The only times when this creature is not mentioned along the jackal and desert creatures is in Leviticus 11:16 and Deuteronomy 14:15, where it is listed among the unclean birds. It's possible that the phrase bat heya'na solely denoted some kind of vulture (there are sixteen Old World species alive today and an untold number of extinct ones), but the descriptions outside the Torah are too fitting to hyena's to disregard.

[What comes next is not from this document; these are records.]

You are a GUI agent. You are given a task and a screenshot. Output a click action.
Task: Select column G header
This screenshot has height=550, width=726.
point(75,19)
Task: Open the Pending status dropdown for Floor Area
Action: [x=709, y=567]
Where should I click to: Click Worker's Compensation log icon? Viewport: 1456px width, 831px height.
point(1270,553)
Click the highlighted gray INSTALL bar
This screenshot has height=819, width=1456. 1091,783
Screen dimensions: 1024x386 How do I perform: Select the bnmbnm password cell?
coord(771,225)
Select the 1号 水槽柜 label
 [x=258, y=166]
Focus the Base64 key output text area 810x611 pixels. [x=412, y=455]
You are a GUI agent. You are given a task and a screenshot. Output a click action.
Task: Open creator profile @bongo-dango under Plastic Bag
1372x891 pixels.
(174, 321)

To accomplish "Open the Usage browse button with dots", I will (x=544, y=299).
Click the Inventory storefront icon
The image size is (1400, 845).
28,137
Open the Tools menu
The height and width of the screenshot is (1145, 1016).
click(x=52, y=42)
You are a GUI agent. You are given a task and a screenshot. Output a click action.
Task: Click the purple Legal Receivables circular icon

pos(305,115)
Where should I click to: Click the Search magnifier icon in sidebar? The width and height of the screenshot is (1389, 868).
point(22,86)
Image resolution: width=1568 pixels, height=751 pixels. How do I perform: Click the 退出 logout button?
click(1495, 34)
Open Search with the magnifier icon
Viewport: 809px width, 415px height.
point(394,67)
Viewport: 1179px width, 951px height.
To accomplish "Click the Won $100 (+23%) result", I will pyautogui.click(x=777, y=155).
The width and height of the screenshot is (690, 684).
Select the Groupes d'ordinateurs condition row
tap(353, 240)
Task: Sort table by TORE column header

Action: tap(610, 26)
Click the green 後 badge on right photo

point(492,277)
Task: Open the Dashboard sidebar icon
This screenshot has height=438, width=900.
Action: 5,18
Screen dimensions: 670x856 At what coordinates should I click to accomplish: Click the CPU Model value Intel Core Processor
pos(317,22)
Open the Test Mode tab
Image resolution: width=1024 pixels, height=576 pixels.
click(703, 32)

Here at Abarim Publications we guess that the phrase bat heya'na indeed denoted the hyena, but that it was also applied to a kind of bird (say, a hypothetical "hyena-vulture"). This is not an unreasonable suggestion. Both the Greek and the Latin words for hyena came from the word for swine (making our bird a "swine-bird"), which were proverbially known for their stupidity and destructiveness (hence a "destroyer-bird"), and both the Greek and the Latin word also denoted a kind of fish (a "hyena-fish" or a "sow-fish" or a "molester-fish").

Note that in the Bible the hyena was (also) known by the word אי ( 'i), and the ostrich (perhaps) by the word רנן (renan).